Building on this insight, we pursued a more translatable treatment approach, using ALZET osmotic pumps, which are frequently used to facilitate convection-enhanced delivery (CED) in preclinical research, to administer Gal-3 inhibitors and anti-4-1BB mAbs directly into brain tumors. CED remains an experimental technique, but recent clinical trials have demonstrated its promise for delivering therapeutic agents to patients with brain cancer [32]. Here, we show that CED of Gal-3 inhibitors and anti-4-1BB mAbs, combined with 1 Gy LDXR, significantly suppressed medulloblastoma tumor growth in the MP1 allograft model and improved overall survival. This therapeutic benefit is likely driven by a fundamental shift in the tumor immune landscape: the treatment effectively converts immunosuppressive M2 microglia into a pro-inflammatory M1 phenotype, which, in turn, activates intratumoral T cells. Critically, this potent anti-tumor effect was achieved with high selectivity, as we observed no detrimental effects on surrounding healthy neurons or oligodendrocytes. These findings suggest that this triple target approach can overcome the immunosuppressive TME in MB and effectively sensitize immunologically cold tumors to CD8+ T cell-mediated killing, while maintaining a favorable safety profile for neural tissue. These findings also validate CED as a clinically relevant therapeutic delivery method.

However, while our proposed mechanism highlights the dynamic roles of microglia and TAMs, it is critical to acknowledge the limitations of myeloid cell plasticity. Emerging evidence indicates that these cells do not undergo unrestricted phenotypic switching. Instead, their functional plasticity is constrained by continuous signals from the tumor microenvironment, distinct developmental origins (ontogeny), and entrenched epigenetic programs. Consequently, therapeutic strategies aimed at reprogramming these cells must account for these rigid physiological boundaries rather than assuming fluid transitions between activation states. We also acknowledge that the absence of functional T-cell assays is a further limitation. While our data demonstrate upregulation of the activation markers CD69 and CD25, these phenotypic markers do not directly confirm the functional status, proliferative capacity, or cytokine-secreting capacity of T cells. Future studies incorporating functional assays—such as intracellular cytokine staining, immunophenotyping (flow cytometry/RNA-seq), ELISPOT, and cytotoxicity assays—genetic ablation models, and multi-omics profiling will be necessary to comprehensively characterize the functional profiles of these activated T cells and macrophages in vivo. While our data demonstrates a profound phenotypic shift in CD8⁺ T cells and macrophages, an additional limitation of this study is the lack of functional depletion experiments. Future studies utilizing cell-specific depletion or knockout models will be required to define the precise mechanistic necessity of these individual populations. At the same time, future studies will need to address potential challenges, including drug resistance and dose-related toxicities, to fully harness the therapeutic potential of this novel therapeutic strategy.
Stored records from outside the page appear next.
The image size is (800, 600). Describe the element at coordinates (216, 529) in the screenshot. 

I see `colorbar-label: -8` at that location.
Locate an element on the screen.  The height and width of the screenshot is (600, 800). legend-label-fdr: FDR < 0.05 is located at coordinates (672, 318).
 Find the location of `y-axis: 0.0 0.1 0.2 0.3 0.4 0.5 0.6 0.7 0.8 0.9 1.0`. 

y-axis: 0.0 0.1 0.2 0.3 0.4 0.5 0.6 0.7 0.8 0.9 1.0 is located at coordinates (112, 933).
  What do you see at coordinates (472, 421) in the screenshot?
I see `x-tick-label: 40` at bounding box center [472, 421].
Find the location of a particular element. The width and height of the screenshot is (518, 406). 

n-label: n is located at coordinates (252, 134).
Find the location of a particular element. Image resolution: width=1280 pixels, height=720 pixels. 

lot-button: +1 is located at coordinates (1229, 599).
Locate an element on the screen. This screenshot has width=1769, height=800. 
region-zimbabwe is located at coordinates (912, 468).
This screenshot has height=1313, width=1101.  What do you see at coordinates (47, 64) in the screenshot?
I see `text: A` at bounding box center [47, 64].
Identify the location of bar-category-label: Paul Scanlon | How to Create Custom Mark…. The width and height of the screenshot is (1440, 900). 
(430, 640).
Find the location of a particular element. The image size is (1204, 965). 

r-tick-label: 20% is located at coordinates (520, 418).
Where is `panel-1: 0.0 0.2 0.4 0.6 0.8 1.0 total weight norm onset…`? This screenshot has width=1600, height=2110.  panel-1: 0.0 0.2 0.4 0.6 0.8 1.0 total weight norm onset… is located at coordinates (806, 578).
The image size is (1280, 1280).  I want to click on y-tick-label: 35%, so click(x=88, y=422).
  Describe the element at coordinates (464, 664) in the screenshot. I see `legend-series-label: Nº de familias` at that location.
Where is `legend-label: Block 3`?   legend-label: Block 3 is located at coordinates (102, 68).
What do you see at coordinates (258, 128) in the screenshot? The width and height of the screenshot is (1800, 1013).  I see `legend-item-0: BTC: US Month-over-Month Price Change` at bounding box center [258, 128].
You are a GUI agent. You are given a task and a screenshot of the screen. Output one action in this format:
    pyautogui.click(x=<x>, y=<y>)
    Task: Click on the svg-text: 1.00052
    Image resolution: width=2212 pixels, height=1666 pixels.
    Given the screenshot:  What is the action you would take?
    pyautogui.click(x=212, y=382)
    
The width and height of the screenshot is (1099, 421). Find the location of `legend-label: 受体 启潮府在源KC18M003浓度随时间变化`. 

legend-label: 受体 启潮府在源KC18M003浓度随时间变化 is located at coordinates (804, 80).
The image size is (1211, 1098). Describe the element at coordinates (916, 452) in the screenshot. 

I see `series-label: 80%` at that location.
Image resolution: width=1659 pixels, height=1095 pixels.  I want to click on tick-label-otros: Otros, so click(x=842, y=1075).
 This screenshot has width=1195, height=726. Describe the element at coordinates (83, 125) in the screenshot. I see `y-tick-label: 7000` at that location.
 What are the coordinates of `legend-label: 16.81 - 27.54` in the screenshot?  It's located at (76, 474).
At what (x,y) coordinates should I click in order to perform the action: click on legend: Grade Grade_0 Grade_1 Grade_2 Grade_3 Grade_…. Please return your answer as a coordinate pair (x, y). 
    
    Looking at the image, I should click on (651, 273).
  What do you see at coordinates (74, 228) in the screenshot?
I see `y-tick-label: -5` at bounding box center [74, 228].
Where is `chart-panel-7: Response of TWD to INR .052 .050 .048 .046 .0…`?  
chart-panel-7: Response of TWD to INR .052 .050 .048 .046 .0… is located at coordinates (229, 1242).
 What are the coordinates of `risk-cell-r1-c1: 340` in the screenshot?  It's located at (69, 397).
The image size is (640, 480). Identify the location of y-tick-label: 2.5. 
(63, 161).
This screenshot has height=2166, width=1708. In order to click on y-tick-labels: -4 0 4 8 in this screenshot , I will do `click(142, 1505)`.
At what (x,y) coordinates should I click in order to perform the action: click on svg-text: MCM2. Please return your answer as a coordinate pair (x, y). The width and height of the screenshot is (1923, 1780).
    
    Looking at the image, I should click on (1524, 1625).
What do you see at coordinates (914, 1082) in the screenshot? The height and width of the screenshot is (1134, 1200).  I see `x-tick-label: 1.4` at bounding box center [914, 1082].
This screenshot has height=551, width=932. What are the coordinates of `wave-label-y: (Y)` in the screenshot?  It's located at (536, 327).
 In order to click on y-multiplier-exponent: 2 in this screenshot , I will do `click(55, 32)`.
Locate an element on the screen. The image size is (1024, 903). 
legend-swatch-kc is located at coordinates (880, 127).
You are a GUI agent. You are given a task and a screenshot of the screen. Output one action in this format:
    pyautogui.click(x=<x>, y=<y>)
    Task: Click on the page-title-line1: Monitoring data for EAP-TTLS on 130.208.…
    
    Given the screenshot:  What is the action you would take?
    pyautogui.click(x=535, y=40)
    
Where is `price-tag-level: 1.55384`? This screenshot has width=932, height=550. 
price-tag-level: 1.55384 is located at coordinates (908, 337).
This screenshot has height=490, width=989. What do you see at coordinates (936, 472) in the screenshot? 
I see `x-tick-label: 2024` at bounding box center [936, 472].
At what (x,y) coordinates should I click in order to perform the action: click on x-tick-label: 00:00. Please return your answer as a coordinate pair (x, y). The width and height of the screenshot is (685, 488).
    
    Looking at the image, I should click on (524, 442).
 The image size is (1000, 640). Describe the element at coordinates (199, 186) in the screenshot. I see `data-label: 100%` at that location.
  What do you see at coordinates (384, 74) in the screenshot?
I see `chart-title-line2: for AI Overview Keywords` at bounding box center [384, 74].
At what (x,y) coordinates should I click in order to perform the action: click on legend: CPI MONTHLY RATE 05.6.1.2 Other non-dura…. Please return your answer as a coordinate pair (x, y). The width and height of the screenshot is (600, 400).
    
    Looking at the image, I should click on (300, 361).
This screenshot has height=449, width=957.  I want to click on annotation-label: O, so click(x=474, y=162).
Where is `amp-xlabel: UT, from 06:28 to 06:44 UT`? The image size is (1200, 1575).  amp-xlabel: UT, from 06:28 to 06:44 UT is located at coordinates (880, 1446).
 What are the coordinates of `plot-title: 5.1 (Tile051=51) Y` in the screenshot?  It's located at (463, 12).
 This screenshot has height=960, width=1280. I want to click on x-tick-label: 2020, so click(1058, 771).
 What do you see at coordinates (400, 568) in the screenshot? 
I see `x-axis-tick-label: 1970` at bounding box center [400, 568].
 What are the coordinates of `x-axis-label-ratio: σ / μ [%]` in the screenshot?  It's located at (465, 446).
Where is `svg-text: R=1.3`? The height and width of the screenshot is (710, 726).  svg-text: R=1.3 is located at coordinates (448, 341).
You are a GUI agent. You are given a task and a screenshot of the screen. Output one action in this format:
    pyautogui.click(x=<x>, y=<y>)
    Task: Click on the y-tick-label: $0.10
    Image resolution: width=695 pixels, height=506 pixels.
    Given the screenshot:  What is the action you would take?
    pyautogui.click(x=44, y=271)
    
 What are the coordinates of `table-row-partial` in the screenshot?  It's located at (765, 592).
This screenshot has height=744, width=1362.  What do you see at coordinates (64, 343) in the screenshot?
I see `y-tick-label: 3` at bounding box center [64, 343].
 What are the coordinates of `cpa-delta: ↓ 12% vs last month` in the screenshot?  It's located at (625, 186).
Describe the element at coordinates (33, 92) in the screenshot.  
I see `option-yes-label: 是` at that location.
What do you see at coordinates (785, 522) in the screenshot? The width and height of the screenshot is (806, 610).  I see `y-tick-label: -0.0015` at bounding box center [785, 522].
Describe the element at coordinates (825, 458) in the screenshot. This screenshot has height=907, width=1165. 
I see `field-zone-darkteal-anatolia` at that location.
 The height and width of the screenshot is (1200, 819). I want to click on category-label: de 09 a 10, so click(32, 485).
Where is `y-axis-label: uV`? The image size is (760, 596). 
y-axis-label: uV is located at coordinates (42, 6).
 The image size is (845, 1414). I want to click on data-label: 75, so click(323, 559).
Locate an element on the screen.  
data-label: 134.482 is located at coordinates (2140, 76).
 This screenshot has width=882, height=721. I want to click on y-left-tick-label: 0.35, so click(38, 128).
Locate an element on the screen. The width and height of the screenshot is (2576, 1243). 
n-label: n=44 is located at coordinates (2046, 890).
The triple therapy significantly attenuated markers associated with drug resistance and the tumor microenvironment. Specifically, the reduction in MDR1, MPR1, and GRM8 expression suggests that inhibiting Gal-3 and activating 4-1BB might sensitize MB cells to radiation by bypassing standard resistance mechanisms. Furthermore, the suppression of pro-inflammatory and chemotactic factors, such as CXCL6, CXCL7, and CXCR2, may indicate remodeling of the TME toward a less tumor-supportive state. Coupled with elevated active caspase-3, these changes underscore a shift from tumor-promoting signaling to an environment favoring tumor cell death.

5. Conclusions

In summary, our data highlight the therapeutic potential of a triple-therapy strategy to enhance blockade of tumor growth, reprogram the TME to favor M1 macrophage polarization, and generate potent effector CD8+ T cell responses. With a better understanding of immune activation following LDXR, we can design rational clinical trials to maximize the combined effects of LDXR, anti-4-1BB agonists, and Gal-3 inhibitor treatments, thereby fostering a more robust anti-tumor immune response and improving outcomes in G3MB.